Rental market dynamics are very important for strategically investing in residential and commercial rental markets.
The conventional economic framework of price determination through the interaction of supply and demand provides a very solid framework for understanding the disequilibrium state in which real estate markets very often fall and provide a powerful tool for understanding price dynamics and predicting the direction towards which property rents and values will move in the future depending on whether there is excess demand or excess supply of rental space or properties for sale.

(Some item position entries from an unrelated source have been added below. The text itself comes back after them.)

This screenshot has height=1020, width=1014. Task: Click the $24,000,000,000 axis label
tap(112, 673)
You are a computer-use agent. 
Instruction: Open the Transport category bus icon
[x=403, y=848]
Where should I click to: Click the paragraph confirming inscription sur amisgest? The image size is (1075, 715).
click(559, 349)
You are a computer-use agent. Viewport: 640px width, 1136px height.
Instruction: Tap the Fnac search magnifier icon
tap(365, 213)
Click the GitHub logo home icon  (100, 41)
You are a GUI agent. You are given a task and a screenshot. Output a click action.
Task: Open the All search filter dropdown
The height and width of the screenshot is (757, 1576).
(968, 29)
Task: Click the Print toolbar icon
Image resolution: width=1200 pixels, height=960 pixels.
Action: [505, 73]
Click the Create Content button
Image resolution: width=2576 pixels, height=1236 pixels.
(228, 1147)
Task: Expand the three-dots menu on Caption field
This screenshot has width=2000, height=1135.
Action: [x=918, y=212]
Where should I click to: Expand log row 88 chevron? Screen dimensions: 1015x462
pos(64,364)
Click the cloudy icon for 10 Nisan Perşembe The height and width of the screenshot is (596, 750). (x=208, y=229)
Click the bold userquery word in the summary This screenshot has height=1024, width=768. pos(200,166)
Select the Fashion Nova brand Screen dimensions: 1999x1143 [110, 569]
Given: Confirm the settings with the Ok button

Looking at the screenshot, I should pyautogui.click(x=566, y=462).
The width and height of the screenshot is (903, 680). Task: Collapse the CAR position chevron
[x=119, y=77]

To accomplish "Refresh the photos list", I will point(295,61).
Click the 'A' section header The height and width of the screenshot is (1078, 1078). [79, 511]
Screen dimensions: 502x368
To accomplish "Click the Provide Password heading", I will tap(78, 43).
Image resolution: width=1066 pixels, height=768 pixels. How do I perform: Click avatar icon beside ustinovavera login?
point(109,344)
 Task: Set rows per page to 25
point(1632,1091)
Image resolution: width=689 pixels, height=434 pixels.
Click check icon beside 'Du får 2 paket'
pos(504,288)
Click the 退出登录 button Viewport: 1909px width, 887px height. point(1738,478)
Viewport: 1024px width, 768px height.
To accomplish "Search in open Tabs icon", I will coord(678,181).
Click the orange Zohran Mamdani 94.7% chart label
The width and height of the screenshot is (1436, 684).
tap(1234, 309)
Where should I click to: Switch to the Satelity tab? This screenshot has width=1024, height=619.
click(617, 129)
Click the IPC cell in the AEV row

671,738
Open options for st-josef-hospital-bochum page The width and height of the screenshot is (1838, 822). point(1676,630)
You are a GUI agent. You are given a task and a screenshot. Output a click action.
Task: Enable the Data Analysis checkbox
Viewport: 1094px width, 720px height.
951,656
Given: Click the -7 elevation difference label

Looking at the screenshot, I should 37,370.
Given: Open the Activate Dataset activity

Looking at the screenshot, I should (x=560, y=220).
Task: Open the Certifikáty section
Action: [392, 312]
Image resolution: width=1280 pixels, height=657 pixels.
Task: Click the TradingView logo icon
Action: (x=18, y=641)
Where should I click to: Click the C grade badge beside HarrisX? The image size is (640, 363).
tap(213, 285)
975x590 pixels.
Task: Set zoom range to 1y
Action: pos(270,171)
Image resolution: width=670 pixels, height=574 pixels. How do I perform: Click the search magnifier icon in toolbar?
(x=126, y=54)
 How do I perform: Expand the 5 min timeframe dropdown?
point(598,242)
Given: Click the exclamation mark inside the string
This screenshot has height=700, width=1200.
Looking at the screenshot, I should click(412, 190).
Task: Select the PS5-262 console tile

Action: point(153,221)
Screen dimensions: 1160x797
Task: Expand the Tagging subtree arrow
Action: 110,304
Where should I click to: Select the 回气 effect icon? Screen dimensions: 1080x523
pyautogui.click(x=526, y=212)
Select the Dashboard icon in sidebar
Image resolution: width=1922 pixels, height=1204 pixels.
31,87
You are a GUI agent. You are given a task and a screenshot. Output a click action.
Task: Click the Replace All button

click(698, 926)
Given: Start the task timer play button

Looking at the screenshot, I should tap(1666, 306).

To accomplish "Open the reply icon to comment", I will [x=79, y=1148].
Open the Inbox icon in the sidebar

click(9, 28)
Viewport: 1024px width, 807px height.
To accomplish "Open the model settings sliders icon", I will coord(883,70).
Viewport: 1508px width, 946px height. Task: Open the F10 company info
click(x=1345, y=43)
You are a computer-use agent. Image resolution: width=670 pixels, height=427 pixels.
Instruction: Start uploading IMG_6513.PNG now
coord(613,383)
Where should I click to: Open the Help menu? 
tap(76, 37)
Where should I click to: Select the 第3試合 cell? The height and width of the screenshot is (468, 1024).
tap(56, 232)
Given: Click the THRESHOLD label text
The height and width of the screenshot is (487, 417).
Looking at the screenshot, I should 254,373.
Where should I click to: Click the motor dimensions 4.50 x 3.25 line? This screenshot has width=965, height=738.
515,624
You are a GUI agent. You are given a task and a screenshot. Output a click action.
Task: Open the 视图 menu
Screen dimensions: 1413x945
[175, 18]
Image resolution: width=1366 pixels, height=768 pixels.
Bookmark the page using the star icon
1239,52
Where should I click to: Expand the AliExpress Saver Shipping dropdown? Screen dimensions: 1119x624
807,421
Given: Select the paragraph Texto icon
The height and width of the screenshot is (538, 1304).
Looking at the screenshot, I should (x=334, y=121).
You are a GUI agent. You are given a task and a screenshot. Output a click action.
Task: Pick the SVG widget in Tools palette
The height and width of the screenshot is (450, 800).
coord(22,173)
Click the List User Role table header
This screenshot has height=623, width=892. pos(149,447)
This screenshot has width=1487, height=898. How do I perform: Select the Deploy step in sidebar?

The basic principle of rental market dynamics for both the residential and commercial property is that when the nominal vacancy rate is higher than the structural vacancy rate of that market, then there is excess supply of space and rents must be declining. On the contrary, when the nominal vacancy rate of the rental market under consideration is lower than the structural vacancy rate then there should be excess demand which pushes rents up.
As indicated above, the structural (or normal or natural) vacancy rate is an important concept in determining rental market dynamics. This is defined as the vacancy rate that is required for the normal operation of the market so that tenants looking for space can inspect a sufficient number of vacant units before deciding and landlords looking for tenants can allow for a sufficient number of prospective tenants to visit their property before committing to a specific tenant.
The structural vacancy rate is considered to vary across property types. Based on empirical estimations of rent adjustment equations for office it is estimated that the structural vacancy rate for office markets is higher than the residential market (4-5% compared to 7-12%).